In Windows, you may want to first try to set all the files as visible.
In Windows 7 / Vista:
Go to start, in the search box type cmd
and right click on the result and choose "Open as Administrator" to open an Elevated Command Prompt.
In Windows 8:
+ R to open the "Power Users Tasks Menu" and select "Command Prompt(Admin)".
From there switch to your thumb drive e:
or whatever it is and then run ATTRIB -S -H *.* /S /D
This will remove "hidden and system" flags from the files. Try and see if you can see them now.
If not, then they got corrupted by a bad removal. I had a bad thumb drive that wouldn't eject right and I had a program that I would have to run all the time to recover the files. Of course I can't find it now, but recuva is good and will probably do the same thing better.

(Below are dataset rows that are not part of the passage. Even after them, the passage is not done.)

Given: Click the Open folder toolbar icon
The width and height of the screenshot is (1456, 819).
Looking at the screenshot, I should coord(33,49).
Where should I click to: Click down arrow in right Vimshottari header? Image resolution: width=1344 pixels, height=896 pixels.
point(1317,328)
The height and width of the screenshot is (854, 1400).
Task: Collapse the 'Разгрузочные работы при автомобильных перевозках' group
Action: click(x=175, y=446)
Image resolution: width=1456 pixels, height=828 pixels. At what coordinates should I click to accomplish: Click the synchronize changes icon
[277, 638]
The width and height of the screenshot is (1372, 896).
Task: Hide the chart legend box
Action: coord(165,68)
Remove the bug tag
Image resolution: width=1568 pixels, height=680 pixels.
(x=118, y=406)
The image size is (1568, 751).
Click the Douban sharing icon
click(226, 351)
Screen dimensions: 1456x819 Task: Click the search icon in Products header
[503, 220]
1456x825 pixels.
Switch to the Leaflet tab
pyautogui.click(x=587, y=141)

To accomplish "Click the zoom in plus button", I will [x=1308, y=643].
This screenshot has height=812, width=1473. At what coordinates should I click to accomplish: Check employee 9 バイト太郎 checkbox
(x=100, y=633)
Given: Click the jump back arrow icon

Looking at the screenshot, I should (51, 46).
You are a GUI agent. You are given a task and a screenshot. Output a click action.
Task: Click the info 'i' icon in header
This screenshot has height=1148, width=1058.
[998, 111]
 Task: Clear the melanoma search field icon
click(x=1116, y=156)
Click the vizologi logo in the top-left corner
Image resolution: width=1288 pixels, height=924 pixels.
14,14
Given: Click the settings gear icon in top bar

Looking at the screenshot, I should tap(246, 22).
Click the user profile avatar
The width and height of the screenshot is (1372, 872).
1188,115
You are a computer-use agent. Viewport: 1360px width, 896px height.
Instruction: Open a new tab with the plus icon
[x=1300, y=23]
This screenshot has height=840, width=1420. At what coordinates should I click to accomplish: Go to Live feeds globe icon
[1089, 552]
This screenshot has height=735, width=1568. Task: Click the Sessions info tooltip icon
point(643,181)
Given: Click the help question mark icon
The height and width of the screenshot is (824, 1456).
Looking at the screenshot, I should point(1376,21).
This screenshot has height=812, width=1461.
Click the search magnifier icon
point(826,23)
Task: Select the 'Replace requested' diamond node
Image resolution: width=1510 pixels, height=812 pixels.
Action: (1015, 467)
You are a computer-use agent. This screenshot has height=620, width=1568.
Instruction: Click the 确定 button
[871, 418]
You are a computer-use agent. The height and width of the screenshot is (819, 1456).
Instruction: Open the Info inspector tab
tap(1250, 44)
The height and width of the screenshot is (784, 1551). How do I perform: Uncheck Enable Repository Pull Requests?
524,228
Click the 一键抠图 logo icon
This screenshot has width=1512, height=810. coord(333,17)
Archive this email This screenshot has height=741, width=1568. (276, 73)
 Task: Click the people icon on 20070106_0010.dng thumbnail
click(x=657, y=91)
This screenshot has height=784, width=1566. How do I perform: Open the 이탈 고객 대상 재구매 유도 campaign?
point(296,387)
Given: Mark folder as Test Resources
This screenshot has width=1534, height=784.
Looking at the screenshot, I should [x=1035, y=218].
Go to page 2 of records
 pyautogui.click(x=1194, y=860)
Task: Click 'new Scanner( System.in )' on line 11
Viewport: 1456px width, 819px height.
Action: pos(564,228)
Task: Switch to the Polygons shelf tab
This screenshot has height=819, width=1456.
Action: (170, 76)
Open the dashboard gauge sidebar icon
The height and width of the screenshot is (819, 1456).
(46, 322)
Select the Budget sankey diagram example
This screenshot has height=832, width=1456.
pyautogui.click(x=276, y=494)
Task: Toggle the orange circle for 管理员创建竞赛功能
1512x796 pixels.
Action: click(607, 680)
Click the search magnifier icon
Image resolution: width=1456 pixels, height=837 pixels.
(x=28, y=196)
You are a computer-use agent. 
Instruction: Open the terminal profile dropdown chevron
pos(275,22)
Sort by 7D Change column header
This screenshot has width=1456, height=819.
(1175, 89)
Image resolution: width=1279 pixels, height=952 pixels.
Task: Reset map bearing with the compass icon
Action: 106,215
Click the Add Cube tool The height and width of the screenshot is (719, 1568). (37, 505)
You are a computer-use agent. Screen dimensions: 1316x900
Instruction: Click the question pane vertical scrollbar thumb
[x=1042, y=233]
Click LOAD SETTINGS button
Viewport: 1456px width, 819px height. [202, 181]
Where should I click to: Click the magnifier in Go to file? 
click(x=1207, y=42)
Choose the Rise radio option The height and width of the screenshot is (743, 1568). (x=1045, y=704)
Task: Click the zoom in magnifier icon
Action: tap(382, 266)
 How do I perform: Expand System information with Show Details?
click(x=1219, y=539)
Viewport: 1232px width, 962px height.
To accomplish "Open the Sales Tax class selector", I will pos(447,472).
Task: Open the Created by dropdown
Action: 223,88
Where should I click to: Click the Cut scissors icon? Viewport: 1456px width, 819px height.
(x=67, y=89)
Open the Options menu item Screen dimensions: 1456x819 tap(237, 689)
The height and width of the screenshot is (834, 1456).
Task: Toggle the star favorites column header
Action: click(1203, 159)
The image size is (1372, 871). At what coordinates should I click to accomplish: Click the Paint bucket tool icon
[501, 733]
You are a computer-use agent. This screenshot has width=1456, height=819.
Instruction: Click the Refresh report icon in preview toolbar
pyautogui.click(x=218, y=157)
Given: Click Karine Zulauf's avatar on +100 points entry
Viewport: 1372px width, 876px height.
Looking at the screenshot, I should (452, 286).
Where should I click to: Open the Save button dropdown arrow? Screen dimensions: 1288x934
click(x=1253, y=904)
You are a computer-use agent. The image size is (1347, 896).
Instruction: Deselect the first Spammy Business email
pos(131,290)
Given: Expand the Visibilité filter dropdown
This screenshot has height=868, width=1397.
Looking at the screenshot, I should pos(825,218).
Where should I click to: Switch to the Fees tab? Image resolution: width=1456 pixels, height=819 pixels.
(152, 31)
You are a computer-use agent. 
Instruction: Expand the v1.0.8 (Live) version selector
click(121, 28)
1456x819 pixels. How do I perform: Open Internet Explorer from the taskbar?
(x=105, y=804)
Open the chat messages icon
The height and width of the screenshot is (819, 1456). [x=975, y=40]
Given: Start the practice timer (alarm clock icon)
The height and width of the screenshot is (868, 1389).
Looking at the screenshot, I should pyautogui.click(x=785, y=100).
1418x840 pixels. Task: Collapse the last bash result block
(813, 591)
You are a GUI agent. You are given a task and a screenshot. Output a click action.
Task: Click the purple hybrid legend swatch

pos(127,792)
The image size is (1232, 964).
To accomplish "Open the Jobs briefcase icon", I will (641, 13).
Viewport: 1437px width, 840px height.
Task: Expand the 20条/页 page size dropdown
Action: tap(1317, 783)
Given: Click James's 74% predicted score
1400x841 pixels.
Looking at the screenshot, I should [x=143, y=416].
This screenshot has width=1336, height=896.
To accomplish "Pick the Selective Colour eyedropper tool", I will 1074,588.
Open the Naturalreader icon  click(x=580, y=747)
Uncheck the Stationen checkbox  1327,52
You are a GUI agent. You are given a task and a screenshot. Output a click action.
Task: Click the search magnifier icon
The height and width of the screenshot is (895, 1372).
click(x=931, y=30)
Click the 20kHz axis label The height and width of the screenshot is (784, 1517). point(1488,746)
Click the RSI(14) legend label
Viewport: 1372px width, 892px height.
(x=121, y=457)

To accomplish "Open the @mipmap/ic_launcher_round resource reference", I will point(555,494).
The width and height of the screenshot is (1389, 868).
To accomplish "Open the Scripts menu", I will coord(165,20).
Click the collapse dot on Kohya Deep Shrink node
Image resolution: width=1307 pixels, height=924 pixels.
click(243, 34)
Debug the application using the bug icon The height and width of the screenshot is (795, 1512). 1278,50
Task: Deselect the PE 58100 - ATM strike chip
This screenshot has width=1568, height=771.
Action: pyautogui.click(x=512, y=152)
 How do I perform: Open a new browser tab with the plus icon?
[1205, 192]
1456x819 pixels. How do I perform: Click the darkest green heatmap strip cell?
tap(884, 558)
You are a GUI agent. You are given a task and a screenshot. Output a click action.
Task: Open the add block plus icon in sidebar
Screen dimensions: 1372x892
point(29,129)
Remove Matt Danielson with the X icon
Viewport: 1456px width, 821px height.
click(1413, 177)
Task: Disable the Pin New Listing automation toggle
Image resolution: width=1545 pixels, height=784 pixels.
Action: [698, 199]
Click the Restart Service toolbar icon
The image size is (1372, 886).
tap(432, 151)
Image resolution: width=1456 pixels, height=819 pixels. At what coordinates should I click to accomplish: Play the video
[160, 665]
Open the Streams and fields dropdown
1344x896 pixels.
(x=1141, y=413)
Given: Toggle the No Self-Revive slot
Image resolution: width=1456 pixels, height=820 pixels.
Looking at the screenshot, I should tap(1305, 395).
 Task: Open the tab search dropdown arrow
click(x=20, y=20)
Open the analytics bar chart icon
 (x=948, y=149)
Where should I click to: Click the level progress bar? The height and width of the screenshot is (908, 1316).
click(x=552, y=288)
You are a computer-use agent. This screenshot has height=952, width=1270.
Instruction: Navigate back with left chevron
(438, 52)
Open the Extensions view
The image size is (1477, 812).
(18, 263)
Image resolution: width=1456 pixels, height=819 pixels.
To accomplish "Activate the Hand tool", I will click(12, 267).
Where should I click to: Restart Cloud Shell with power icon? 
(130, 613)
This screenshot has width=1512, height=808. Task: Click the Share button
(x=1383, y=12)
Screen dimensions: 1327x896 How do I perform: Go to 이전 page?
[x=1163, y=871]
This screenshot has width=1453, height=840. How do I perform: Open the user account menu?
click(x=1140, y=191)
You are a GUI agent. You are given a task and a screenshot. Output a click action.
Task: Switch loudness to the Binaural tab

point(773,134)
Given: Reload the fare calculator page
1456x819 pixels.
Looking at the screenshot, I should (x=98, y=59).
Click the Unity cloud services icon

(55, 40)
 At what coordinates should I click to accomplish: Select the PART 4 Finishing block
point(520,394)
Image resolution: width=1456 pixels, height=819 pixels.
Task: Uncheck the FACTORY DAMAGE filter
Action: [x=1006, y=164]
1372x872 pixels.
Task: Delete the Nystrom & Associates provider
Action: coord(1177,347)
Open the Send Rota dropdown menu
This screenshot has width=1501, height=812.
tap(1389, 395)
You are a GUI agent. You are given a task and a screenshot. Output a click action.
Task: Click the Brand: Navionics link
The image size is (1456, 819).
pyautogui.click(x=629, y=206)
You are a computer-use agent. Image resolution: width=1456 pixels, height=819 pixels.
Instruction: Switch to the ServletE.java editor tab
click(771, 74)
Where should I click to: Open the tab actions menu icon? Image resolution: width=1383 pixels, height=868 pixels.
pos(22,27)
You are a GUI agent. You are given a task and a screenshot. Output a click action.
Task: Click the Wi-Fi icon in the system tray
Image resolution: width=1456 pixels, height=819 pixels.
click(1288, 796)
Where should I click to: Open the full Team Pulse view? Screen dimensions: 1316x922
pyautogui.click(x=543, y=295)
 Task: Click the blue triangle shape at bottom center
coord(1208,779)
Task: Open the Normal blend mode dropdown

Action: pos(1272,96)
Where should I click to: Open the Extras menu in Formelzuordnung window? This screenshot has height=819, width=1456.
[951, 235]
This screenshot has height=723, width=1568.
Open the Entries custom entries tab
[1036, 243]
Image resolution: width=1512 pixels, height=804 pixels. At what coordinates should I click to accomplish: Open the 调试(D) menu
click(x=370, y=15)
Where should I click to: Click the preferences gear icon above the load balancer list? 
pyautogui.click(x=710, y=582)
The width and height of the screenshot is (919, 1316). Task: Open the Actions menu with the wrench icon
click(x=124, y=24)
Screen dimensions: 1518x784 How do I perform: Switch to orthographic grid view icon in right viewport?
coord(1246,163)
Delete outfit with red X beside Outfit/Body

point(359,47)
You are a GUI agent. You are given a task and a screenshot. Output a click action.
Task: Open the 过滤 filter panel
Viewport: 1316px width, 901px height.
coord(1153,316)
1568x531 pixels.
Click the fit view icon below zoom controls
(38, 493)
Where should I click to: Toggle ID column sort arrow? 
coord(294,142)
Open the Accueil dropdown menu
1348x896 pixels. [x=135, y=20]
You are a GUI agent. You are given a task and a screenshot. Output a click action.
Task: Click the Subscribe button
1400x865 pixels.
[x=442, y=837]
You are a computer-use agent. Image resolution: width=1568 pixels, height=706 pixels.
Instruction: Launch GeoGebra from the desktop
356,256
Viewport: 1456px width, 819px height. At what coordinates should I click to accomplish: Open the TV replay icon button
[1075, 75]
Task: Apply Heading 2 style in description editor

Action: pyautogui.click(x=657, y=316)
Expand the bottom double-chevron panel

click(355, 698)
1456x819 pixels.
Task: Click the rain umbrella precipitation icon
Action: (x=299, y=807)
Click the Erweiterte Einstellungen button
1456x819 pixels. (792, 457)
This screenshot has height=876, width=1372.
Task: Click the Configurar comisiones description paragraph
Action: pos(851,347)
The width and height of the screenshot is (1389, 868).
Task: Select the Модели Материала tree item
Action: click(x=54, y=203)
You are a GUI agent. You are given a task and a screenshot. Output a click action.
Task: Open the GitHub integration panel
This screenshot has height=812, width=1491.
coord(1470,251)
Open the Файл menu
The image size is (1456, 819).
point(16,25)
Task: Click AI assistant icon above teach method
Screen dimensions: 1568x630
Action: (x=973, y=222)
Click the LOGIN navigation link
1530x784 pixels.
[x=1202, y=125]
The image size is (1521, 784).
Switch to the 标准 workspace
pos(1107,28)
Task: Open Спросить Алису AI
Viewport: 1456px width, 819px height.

If that fails too, chkdsk /r
on it as a last resort. Close all open windows looking at the thumb drive, other than the cmd
window. chkdsk may still ask "Do you want to force a dismount?" If you are sure you're on the thumb drive say "y". It will scan the drive and look for errors. If it finds your files were damaged, it will grab them and put them back on the drive, but possibly with different filenames.
Also--- don't put anything else on the drive while you are trying to recover your data.
Edit: Another thing you should consider is that you dropped the photos folder inside one of the other ones, maybe the videos folder.
to check, pull up cmd
switch to the thumb drive e:
(or whatever) and run dir /S /A /p
-- this way you can scroll through all of the legitimate files on the disk. You can also compare the size of the video folder to the 15.7 GB you mentioned above. Keep in mind that dir's output is in bytes, and 15.7 GB is something like 16,857,700,000 Bytes.